» **Request 1**
In the proof about the polynomials $p_n$ below, list each letter that names a function or polynomial, leaving off any subscripts.
» **Request 2**
Resume the proof about the polynomials $p_n$ below, starting right after its last sentence.

» **Text segment**

▼

Consider for all nonnegative integers $n$ the polynomial
$$p_n(x)=f\left(x+2^{-n}\right)-f(x).$$
Note that
$$p_n(x)+p_n(x+2^{-n})=p_{n-1}(x).$$
We claim that $p_n(x)$ is uniquely determined from $p_{n-1}(x)$. Indeed, if $q(x)+q(x+2^{-n})=p_{n-1}(x)$ then
$$\big(q(x)-p_n(x)\big)+\big(q(x+2^{-n})-p_n(x+2^{-n}\big)=0$$
and so $r=q-p_n$ is a nonzero polynomial satisfying $r(x)+r(x+2^{-n})=0$ for all $x$. If $r(x)$ has leading term $ax^d$, then $r(x)+r(x+2^{-n})$ has leading term $2ax^d$, a contradiction. So, $r=0$, and $q=p_n$. This means that every polynomial $p_n$ can be determined from $p_0$.

▲

» **Recorded information**
▼

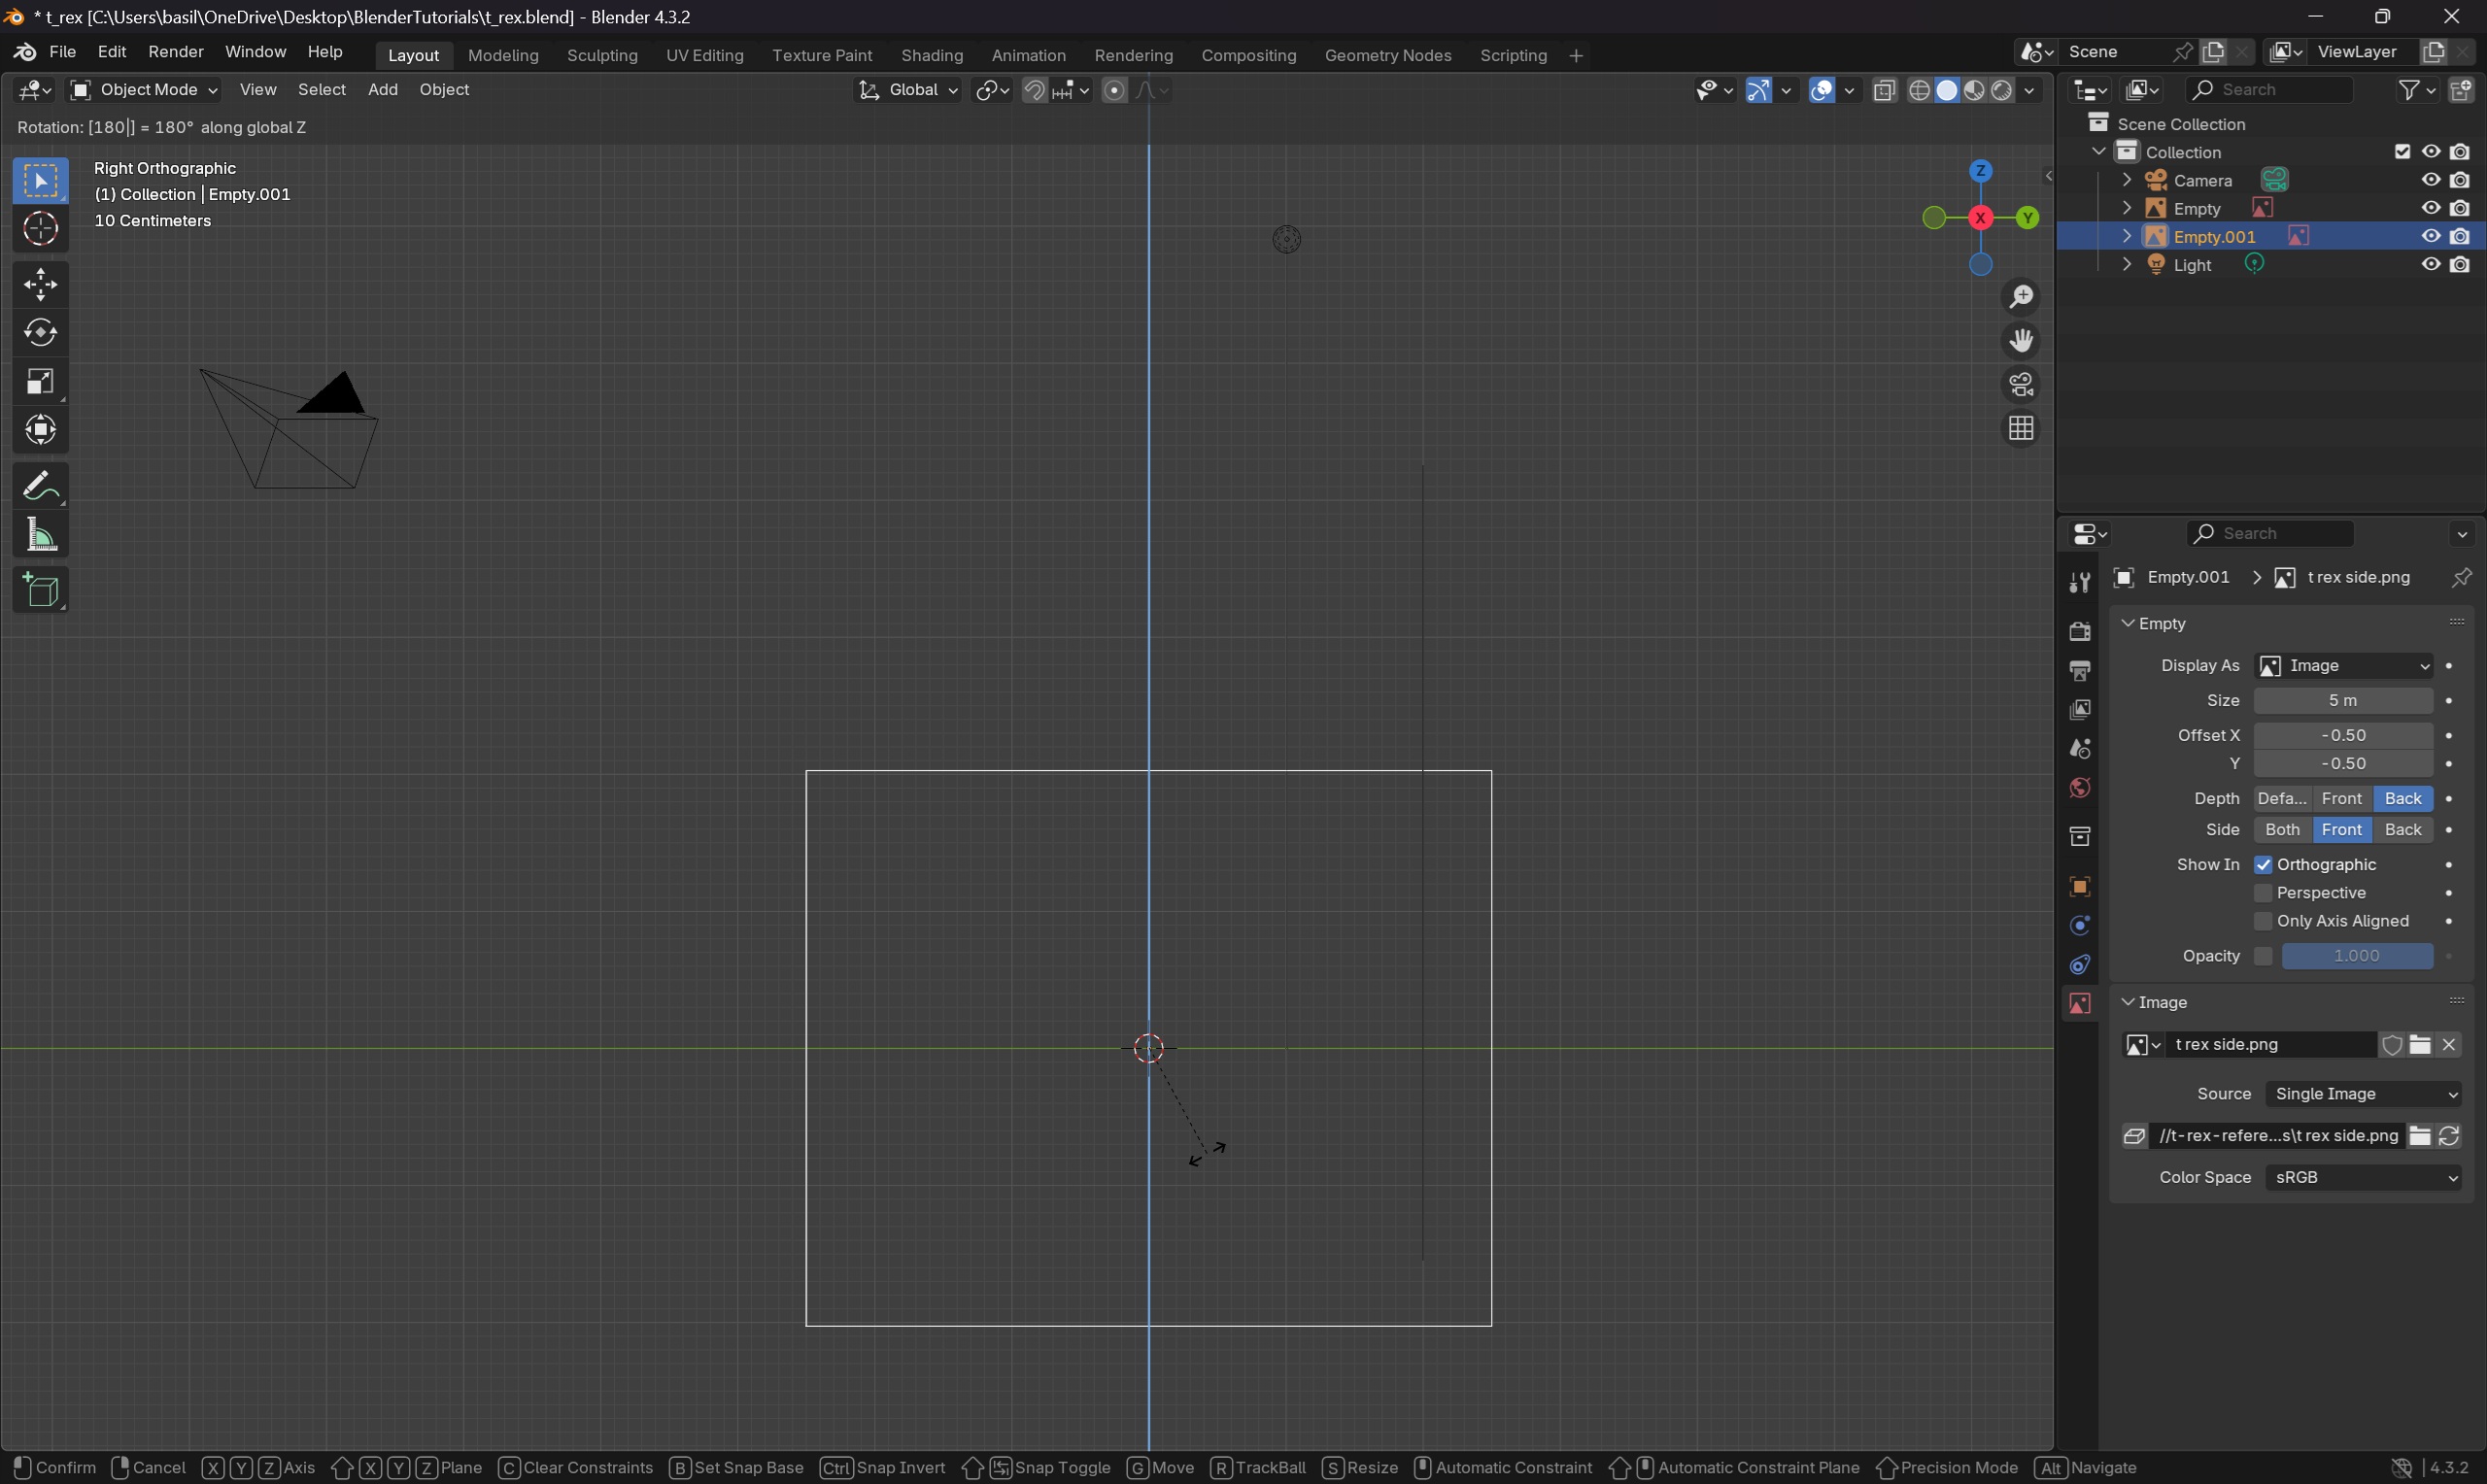
Task: Toggle the snapping magnet in the header
Action: point(1034,89)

▲

» **Final answer 1**
f, p, q, r

» **Final answer 2**
Now, note that since $f$ is continuous, for all $x\geq 0$,
$$f(x)=\lim_{n\to\infty}f\left(\frac{\lfloor 2^nx\rfloor}{2^n}\right)=f(0)+\lim_{n\to\infty}\sum_{0\leq m\leq 2^nx-1}p_n\left(\frac m{2^n}\right).$$
This means that $f(x)$ for all $x\geq 0$ is uniquely determined from the number $f(0)$ and the sequence $\{p_n\}$, and thus from $p_0$. Since $f(x-1)=f(x)-p_0(x-1)$, this means that $p_0$ defines $f(x)$ for all $x\geq 0$.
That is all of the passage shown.